Words We're Watching: New Adventures in 'Cli-Fi'. Taking the temperature of a literary genre.

Words We're Watching

New Adventures in 'Cli-Fi'

Taking the temperature of a literary genre.

As long ago as the 1950s, we have used sci-fi as a shortened expression of the term science fiction, referring to a genre of storytelling that portrays, in ways truthful and speculative, how advances in science and technology impact our lives for better or for worse. The short form retains the initial syllable of each word in the longer phrase, with the shared long-i creating a nifty, assonant rhyme.

It’s a similar truncation that gives us another genre of book and film that sees increased relevance in our times: cli-fi.

Like sci-fi, cli-fi deals with worlds real and imaginary, but in this case the narrative deals with how humans manage living in environments with severely altered climates. The cli- in cli-fi is short for climate, and cli-fi is fiction that projects how climate patterns, and severe changes in such patterns, affect or will affect our lives.
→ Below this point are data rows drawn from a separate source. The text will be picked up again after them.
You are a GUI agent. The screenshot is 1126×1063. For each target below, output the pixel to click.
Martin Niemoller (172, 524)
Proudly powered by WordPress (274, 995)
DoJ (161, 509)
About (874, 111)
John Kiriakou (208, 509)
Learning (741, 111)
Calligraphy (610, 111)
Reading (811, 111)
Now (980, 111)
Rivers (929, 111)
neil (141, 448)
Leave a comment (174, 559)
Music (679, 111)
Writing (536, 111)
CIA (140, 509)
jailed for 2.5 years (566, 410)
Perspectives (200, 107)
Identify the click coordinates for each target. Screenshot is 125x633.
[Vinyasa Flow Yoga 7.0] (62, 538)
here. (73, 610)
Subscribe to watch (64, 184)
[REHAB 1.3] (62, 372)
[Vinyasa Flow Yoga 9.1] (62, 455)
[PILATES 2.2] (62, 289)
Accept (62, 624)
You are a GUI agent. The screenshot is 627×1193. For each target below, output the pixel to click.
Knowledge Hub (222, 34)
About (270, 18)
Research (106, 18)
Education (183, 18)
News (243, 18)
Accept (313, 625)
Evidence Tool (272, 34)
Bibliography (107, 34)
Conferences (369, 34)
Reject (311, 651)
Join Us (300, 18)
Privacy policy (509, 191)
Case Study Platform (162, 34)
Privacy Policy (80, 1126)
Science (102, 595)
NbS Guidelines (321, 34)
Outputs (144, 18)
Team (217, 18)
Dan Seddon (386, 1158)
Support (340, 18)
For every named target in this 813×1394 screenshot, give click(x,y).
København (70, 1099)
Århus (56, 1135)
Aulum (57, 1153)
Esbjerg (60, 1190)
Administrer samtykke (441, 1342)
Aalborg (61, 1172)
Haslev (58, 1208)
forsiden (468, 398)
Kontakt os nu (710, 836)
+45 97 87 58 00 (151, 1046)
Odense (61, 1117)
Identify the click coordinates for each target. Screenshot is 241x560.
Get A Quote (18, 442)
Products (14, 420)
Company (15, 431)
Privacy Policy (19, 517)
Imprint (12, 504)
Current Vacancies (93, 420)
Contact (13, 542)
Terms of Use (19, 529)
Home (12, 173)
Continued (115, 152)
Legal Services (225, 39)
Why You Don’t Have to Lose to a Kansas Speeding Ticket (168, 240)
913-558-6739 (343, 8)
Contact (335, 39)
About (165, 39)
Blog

When it comes to courting the interest of younger generations, it certainly helps that cli-fi is emerging at the movies and on TV. Last year's Christopher Nolan epic Interstellar shows the American Midwest turning into a second Dust Bowl, with a forecast so dire it drives humans to seek a new planet. In 2014's Snowpiercer, a bungled attempt to stop global warming creates a new ice age. Margaret Atwood’s popular cli-fi trilogy MaddAddam is currently being adapted into a series for HBO, whose wildly popular show Game of Thrones also flirts, if unintentionally, with global-warming themes.
— J. K. Ullrich, The Atlantic, 14 Aug. 2015

The genre of climate fiction is not new; in fact, climate change, with a focus on the warming of global temperatures and its likely causes, is not a new area of study. Svante Arrhenius, a Swedish chemist who later earned the country its first Nobel Prize, constructed the first model charting the influence of atmospheric carbon dioxide on global temperature levels in 1896. For his work, some call Arrhenius the father of climate science.